After seeing that devastating polar bear video, what can you do to help?

There are changes we can all make to help combat climate change.

The heartbreaking video of a polar bear dying from starvation in the Arctic has the world talking and weeping.

The effects of the changing climate are all too clear to see as the emaciated bear stumbles across the land, with a lack of sea ice cutting off access to the seals it needs to survive.

But while the images from National Geographic stir grief, they should also stir outrage that such creatures are being forced to eke out their rapidly shortening existence in this manner.

The fight to reverse – or even mitigate – the effects of climate change are more urgent than ever, but as an individual you can feel helpless given the gargantuan nature of the task before humankind.

There are ways we can effect change in our everyday lives however.

GoMN spoke with groups including the National Resources Defense Council (NRDC) and Greenpeace about how we can reduce emissions as individuals.

Contact Congress and your local politicians

You voted these people into office so make sure they're working for you. Find how to contact your U.S. representative here and senator here.

Greenpeace suggests you demand they prioritize environmental protection over the interests of polluters, urge them to vote "no" on the Secure Act to protect oceans from new oil drilling, and demand that big corporations pay to clear up oceans now swimming with plastic.

But change doesn't just happen on the national and international level. Minnesota is pretty progressive when it comes to emissions-reducing projects but it can always improve.

Contact your state legislators here, and also write to your local city council members about eco-friendly initiatives. 

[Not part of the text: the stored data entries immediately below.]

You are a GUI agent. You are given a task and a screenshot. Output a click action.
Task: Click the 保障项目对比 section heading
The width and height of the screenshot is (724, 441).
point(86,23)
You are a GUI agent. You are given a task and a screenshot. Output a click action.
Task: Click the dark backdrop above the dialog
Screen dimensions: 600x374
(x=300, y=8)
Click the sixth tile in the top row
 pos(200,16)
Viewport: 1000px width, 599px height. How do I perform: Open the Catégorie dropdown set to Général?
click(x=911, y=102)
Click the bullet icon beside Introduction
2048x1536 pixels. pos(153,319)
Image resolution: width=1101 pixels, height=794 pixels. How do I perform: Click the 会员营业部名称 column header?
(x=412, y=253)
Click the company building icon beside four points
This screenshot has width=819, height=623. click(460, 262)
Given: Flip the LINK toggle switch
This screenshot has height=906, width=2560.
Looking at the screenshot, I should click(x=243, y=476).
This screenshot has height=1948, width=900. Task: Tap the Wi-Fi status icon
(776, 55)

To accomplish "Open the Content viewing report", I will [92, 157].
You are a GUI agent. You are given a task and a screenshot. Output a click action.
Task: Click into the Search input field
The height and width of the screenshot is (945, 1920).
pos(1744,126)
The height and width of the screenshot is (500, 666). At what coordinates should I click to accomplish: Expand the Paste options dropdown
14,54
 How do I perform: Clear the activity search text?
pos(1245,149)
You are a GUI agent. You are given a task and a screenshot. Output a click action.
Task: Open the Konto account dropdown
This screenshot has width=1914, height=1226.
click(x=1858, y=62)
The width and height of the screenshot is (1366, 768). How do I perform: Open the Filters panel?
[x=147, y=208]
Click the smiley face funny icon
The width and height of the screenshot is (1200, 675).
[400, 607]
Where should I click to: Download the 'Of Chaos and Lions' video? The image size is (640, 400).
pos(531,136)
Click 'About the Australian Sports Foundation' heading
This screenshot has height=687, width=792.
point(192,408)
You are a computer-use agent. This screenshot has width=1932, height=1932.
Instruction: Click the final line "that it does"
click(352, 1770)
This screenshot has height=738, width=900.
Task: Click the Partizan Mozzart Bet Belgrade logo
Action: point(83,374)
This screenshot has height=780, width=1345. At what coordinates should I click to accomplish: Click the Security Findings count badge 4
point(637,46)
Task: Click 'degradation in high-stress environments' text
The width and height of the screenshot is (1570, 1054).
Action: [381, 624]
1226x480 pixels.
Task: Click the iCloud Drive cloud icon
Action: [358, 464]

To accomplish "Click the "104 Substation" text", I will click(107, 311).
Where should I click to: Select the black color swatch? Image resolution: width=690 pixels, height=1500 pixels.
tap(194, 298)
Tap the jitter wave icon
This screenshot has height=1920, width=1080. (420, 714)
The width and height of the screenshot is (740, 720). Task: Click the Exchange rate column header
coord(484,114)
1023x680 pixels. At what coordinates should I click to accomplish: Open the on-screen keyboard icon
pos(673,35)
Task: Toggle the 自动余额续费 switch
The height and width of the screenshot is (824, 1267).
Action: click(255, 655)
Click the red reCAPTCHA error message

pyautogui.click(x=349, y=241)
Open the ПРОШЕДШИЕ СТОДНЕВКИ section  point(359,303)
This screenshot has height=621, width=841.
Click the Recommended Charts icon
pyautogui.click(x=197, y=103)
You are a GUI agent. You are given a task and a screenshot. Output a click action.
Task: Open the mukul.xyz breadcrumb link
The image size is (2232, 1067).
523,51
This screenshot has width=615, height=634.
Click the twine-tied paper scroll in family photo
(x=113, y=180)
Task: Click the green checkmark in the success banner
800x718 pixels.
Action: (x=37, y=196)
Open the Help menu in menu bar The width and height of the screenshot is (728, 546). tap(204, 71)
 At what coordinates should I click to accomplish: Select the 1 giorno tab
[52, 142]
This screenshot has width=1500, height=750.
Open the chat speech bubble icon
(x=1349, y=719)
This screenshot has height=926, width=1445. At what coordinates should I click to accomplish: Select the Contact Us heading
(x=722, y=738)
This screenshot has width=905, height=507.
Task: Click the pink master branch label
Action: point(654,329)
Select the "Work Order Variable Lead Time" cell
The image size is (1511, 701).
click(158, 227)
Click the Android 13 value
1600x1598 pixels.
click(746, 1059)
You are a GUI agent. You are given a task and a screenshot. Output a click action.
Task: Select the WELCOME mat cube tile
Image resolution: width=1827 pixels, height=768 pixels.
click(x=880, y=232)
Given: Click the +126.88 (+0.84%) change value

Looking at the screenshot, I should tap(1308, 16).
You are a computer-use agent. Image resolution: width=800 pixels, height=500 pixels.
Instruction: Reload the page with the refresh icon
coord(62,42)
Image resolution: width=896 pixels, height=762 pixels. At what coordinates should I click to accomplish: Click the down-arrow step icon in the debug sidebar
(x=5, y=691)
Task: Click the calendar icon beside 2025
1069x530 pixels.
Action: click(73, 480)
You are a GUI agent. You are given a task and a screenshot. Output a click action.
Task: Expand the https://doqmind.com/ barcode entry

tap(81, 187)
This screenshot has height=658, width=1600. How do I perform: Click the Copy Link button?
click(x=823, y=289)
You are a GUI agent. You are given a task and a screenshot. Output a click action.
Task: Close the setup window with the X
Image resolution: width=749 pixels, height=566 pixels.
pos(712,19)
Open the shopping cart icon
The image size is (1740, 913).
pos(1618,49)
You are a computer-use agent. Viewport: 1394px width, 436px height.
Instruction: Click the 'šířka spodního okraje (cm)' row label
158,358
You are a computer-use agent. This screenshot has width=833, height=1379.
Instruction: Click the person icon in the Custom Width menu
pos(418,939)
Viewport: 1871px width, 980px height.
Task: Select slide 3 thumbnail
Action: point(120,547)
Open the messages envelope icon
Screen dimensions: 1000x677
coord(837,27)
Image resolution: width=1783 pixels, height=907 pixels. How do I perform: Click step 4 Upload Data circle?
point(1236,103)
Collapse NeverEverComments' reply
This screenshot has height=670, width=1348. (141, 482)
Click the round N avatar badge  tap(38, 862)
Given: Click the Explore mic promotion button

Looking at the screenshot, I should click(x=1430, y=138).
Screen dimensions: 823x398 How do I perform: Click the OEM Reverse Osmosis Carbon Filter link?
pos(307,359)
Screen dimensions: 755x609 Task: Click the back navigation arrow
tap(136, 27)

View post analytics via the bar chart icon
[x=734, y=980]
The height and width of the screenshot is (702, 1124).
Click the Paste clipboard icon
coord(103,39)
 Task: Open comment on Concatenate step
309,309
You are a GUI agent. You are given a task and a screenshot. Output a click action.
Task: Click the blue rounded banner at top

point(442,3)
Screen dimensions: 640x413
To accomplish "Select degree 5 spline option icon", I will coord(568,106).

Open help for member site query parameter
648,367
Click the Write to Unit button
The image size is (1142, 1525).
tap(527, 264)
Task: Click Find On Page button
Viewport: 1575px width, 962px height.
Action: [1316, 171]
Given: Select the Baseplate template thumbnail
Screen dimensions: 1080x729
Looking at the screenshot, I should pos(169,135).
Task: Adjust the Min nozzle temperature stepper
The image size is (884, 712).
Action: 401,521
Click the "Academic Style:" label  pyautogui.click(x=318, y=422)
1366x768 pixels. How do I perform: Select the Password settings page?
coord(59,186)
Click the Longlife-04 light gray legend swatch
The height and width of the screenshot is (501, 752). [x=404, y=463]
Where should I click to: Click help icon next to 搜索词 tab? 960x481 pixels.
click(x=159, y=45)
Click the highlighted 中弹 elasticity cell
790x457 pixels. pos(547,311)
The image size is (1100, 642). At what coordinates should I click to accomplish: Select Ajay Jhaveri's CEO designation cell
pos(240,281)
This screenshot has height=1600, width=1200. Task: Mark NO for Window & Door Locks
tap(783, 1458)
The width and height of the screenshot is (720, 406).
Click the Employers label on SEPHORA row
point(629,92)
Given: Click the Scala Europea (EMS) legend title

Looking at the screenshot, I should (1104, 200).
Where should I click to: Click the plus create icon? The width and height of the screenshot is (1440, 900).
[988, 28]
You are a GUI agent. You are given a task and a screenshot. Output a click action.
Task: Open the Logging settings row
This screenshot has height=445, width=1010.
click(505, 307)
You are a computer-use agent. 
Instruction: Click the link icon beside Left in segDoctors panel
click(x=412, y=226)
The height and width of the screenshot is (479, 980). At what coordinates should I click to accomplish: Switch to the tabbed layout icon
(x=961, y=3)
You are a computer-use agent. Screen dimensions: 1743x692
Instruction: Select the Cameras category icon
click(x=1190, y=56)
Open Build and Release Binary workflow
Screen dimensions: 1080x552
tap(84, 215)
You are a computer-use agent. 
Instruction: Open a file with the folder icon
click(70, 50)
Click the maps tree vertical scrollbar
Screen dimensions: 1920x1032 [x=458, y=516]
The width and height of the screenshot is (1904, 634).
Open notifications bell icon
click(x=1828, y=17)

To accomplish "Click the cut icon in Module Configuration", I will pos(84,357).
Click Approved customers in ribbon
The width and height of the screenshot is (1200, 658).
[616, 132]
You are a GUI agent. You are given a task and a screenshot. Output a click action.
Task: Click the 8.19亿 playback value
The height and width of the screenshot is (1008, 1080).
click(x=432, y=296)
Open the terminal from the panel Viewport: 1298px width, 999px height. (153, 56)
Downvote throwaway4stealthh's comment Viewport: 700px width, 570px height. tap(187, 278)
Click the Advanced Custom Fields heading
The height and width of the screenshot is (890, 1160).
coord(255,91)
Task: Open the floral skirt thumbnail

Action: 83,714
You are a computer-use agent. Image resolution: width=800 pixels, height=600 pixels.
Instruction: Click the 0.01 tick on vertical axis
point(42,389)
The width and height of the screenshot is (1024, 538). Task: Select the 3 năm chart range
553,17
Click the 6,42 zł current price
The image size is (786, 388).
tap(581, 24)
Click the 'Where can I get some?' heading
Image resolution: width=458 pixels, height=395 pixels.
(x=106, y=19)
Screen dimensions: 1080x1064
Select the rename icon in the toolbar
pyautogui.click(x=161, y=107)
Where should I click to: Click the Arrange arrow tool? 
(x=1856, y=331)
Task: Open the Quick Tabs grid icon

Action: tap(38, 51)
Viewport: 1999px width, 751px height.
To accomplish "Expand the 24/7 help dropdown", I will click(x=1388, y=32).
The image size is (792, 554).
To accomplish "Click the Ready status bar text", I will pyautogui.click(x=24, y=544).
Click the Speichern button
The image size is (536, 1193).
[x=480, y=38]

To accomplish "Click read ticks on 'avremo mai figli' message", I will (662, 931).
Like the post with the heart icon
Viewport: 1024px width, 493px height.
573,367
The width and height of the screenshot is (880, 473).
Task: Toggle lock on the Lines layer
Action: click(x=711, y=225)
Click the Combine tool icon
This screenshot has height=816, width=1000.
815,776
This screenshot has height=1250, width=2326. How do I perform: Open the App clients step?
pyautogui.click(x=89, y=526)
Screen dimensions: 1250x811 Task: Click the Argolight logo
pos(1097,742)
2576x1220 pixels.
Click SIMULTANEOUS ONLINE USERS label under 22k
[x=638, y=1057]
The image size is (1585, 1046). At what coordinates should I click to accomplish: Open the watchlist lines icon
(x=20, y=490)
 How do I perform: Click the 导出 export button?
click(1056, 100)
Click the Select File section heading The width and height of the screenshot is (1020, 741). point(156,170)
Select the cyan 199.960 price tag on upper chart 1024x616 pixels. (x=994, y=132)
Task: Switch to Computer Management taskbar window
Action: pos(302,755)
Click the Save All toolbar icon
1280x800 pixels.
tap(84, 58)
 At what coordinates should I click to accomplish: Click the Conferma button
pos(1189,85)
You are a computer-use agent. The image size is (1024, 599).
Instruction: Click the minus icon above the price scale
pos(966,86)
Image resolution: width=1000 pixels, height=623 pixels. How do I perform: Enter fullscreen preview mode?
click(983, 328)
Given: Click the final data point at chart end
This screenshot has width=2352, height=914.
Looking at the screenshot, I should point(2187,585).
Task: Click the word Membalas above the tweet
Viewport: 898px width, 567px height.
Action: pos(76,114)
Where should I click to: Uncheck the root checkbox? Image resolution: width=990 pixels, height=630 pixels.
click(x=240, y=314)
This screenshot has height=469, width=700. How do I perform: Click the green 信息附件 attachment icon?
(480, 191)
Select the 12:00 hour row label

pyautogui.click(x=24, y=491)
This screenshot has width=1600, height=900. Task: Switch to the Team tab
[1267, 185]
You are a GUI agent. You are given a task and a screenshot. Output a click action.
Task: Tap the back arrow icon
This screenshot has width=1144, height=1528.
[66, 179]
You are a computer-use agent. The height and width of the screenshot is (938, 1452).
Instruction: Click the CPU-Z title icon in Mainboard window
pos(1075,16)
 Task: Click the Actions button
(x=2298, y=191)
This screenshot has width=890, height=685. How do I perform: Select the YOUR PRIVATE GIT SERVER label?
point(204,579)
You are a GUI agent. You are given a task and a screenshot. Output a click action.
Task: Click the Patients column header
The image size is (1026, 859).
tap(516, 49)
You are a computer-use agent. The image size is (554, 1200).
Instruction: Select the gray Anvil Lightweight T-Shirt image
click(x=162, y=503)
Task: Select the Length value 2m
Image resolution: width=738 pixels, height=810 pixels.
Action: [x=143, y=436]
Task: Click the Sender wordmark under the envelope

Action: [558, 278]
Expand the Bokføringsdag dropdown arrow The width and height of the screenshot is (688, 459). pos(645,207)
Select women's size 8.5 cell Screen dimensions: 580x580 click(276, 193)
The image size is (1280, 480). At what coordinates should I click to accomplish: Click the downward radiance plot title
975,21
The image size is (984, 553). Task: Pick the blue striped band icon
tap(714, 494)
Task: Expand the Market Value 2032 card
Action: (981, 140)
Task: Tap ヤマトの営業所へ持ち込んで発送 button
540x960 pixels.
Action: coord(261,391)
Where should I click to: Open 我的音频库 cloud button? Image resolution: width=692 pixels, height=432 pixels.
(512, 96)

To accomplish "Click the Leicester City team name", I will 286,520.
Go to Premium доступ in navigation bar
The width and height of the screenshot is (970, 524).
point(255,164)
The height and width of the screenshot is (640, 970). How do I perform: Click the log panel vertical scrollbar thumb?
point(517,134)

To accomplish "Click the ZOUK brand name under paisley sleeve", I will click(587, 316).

Make changes as a consumer

The Trump administration has championed the lifting of regulations aimed at reducing pollution, and removed the U.S. from the landmark Paris climate agreement. The White House also deleted climate change information from the EPA's website.

While states and cities are stepping up, it's up to us as consumers to ensure changes are being made in the free market.

Take a look at the environmental credentials of the companies you buy regularly from. Stop shopping there if you're not happy with what you find. If you don't want to stop buying from, then challenge them to change.

Studies have shown that rampant consumerism is having a huge impact on climate change – with the Journal for Industrial Ecology finding about 60 percent of greenhouse gas emissions come from the manufacturing of items we buy.

So particularly with Christmas coming up, we should ask ourselves if we really need to gift as much as we gift, and receive as much as we receive.

Make changes in your home

We still get a sizable portion of our electricity from fossil fuels, so be sure you're saving as much energy as possible around the home.

The David Suzuki Foundation suggests switching off lights when you're not using a room, changing to LED or CFL lightbulbs, washing clothes on lower heat settings, keeping your thermostat low when you're not home, hanging clothes out to dry instead of using a dryer, and buying energy-efficient appliances.

Consider as well switching your electric supply so it's coming from 100 percent renewable sources. Xcel Energy offers options for 100 percent wind- or solar-powered subscriptions, which you can find more information about here.

The Nature Conservancy has a tool that lets you manage your carbon footprint, which you can find here.

Change what you eat

The Nature Conservancy notes that a third of all food emissions in the U.S. come from producing red meat and dairy products, so you can help reduce that by eating more vegetables and chicken instead of beef.

The NRDC says if Americans cut just a quarter pound of beef a week from their diets, it would be like taking 10 million cars off the road for one year.

Buy food from local sources as much as possible, to reduce the transportation carbon footprint of your food. And when you're done with food, put it in compost; or if it's not available in your area, create a mulch pile in your garden.

The NRDC also suggests you invest in a reusable water bottle – with a filter, if you're worried about tap water quality – rather than contribute to the landfill problem by regularly buying bottled water. (But if you do buy these, be sure to recycle them.)

Change your transportation

Air travel is the worst way to get around in emissions terms, so if you can avoid a flight, do so.

Otherwise look to reduce your reliance on your car, which according to the Union of Concerned Scientists are responsible for one-fifth of U.S. emissions.

Use the bus or train when possible, and during warmer months consider getting on your bike.

While expensive, consider electric or hybrid cars when you buy a new vehicle in the future.

Get involved locally

You can have a big impact at the local level. 

Look to get involved in local initiatives or neighborhood groups where you can make changes right where you live – by planting more trees, for example.

CityLab has a number of suggestions for how communities can fight climate change, including introducing more vegetation to neighborhoods and following residential green practices.